Dans l'extrait de page sur le roman « Le dernier des communistes », transformez en liste le paragraphe qui commence par « Dans ce court roman ». Conservez ses faits principaux.

++++ Extrait de page

Le dernier des communistes, de Stéphane Bonnefoi
Éd. Finitude, 2024, 112 p., 14,50 €
Dans ce court roman d’une centaine de pages, Stéphane Bonnefoi raconte, avec un humour teinté de mélancolie, son enfance puis sa vie de jeune adulte dans la ville de l’Ardoise (Gard), des années 1970 aux années 2000. Dans cette ville, on bosse à l’usine, chez Ugine Aciers, on est syndiqué CGT et on a sa carte au PCF. Stéphane Bonnefoi baigne depuis tout petit dans le militantisme, qui rythme sa vie comme celles des adultes qui l’entourent. Son père est un des représentants du PCF du coin, son grand-père, Maurice, une figure reconnue du syndicalisme local. Tous travaillent à l’usine, principal employeur de la ville de l’Ardoise, jusqu’à sa fermeture en 2004. Sa grand-mère, Louise, reçoit régulièrement à sa table les pontes du parti de passage entre l’usine de l’Ardoise et les mines des Cévennes. Le week-end, Maurice embarque avec lui pour distribuer des tracts Stéphane, qui prend vite sa carte aux Jeunesses communistes.

++++++++
++++ Données disponibles

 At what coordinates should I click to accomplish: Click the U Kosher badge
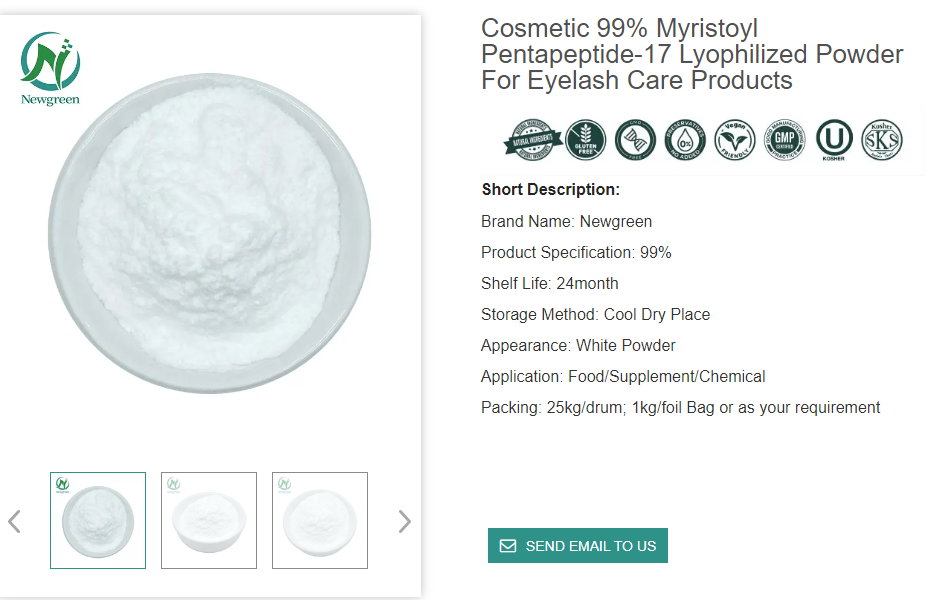(x=834, y=140)

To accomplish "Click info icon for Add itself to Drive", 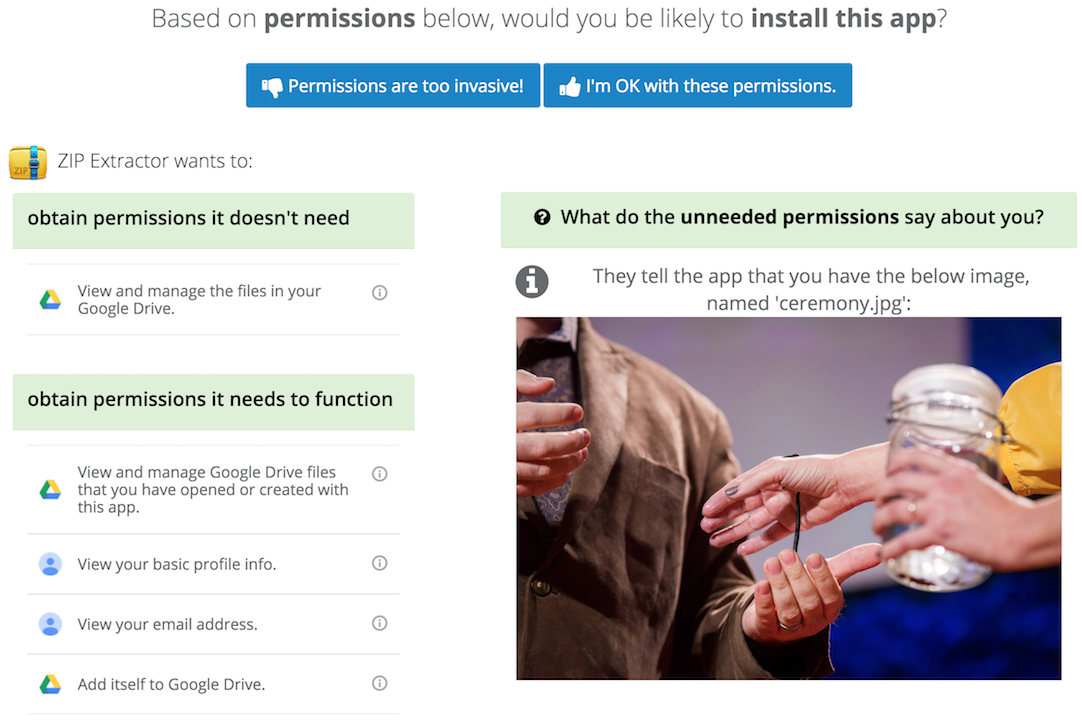I will pos(380,683).
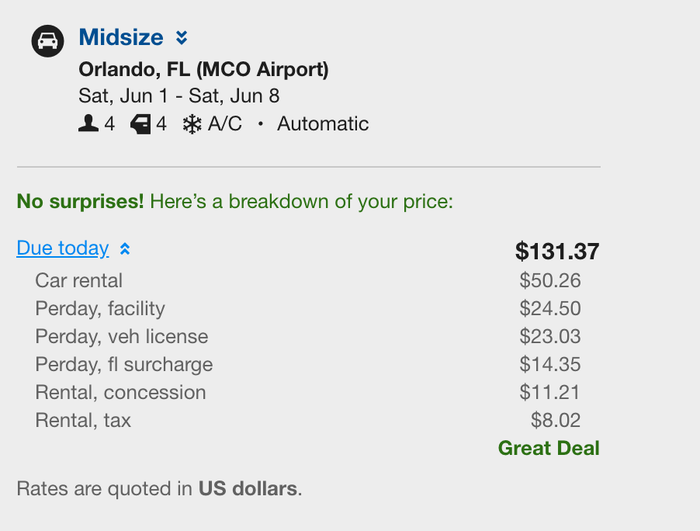Click the Perday, facility fee row
Viewport: 700px width, 531px height.
pyautogui.click(x=308, y=309)
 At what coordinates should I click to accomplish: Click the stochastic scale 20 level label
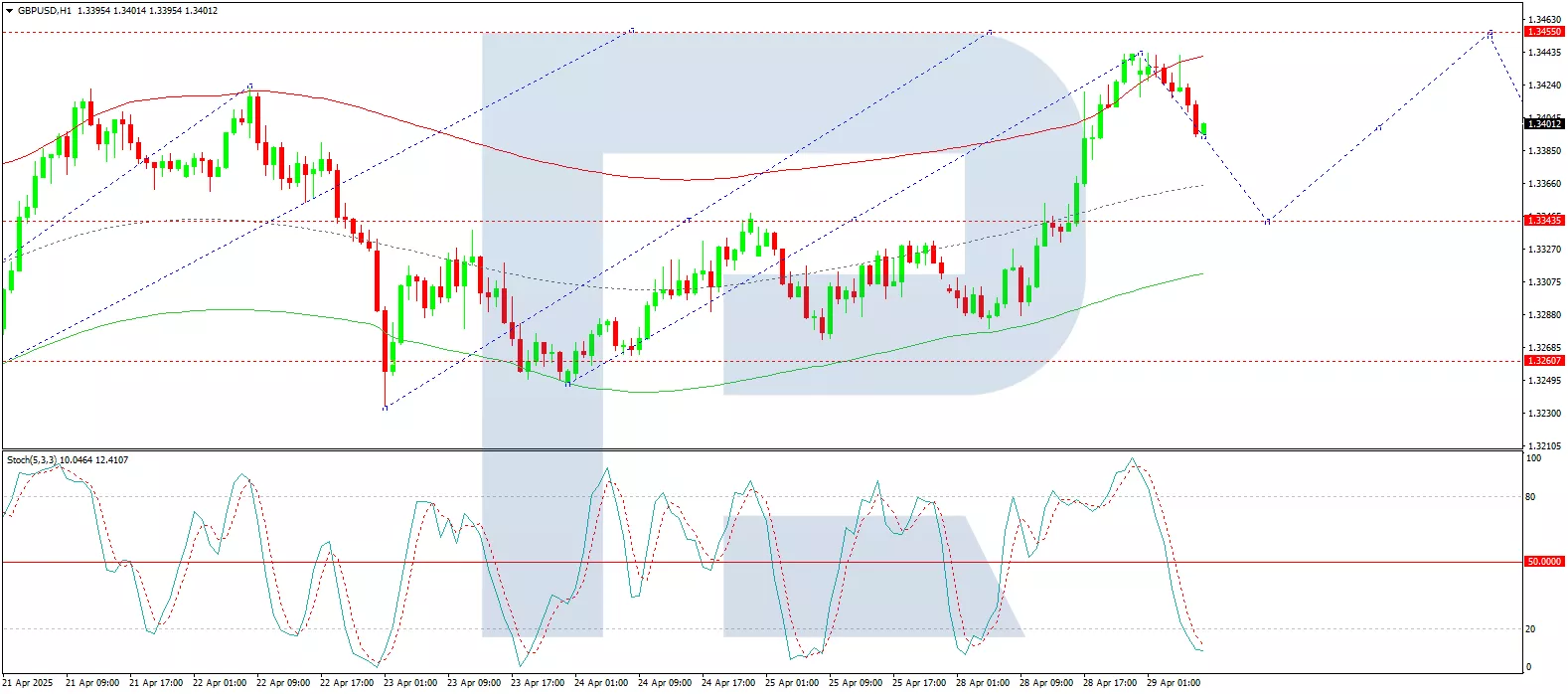[x=1530, y=629]
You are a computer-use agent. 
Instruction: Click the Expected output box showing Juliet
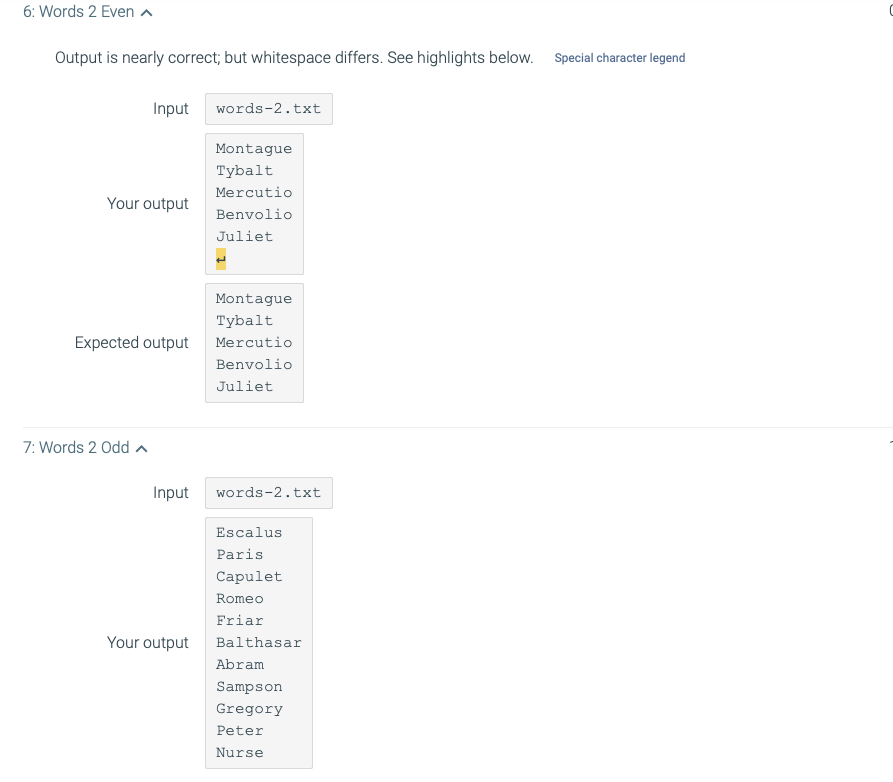254,343
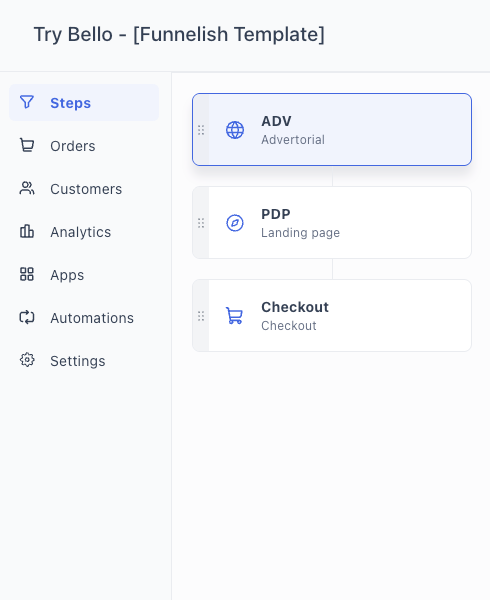Click the PDP step's drag handle dots
The width and height of the screenshot is (490, 600).
201,223
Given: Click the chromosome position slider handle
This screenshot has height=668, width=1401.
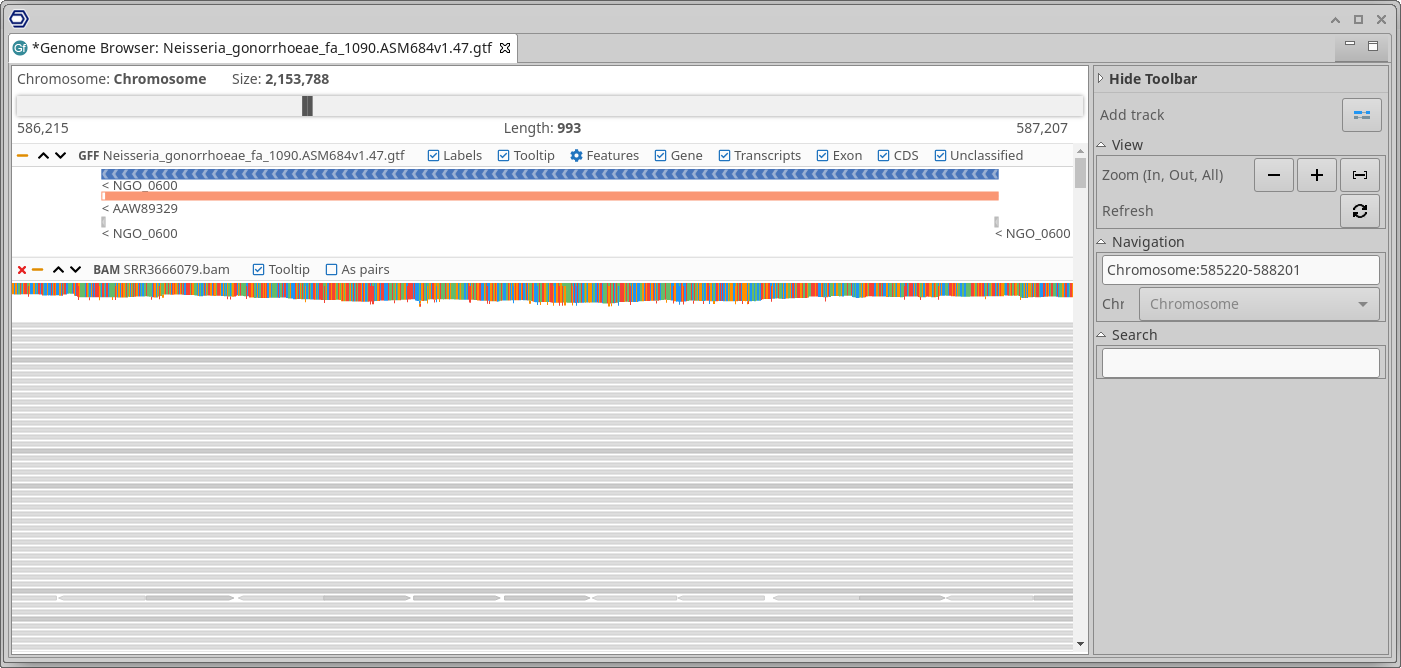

++++++++

> _Réponse attendue_:
- Court roman d'une centaine de pages où Stéphane Bonnefoi raconte, avec un humour teinté de mélancolie, son enfance puis sa vie de jeune adulte à l'Ardoise (Gard), des années 1970 aux années 2000.
- À l'Ardoise, on travaille à l'usine Ugine Aciers, on est syndiqué CGT et on a sa carte au PCF.
- Stéphane Bonnefoi baigne dans le militantisme depuis tout petit.
- Son père est un représentant local du PCF, et son grand-père Maurice une figure reconnue du syndicalisme local.
- Tous travaillent à l'usine, principal employeur de la ville jusqu'à sa fermeture en 2004.
- Sa grand-mère Louise reçoit souvent à sa table les pontes du parti de passage entre l'usine et les mines des Cévennes.
- Le week-end, Maurice l'emmène distribuer des tracts, et Stéphane prend vite sa carte aux Jeunesses communistes.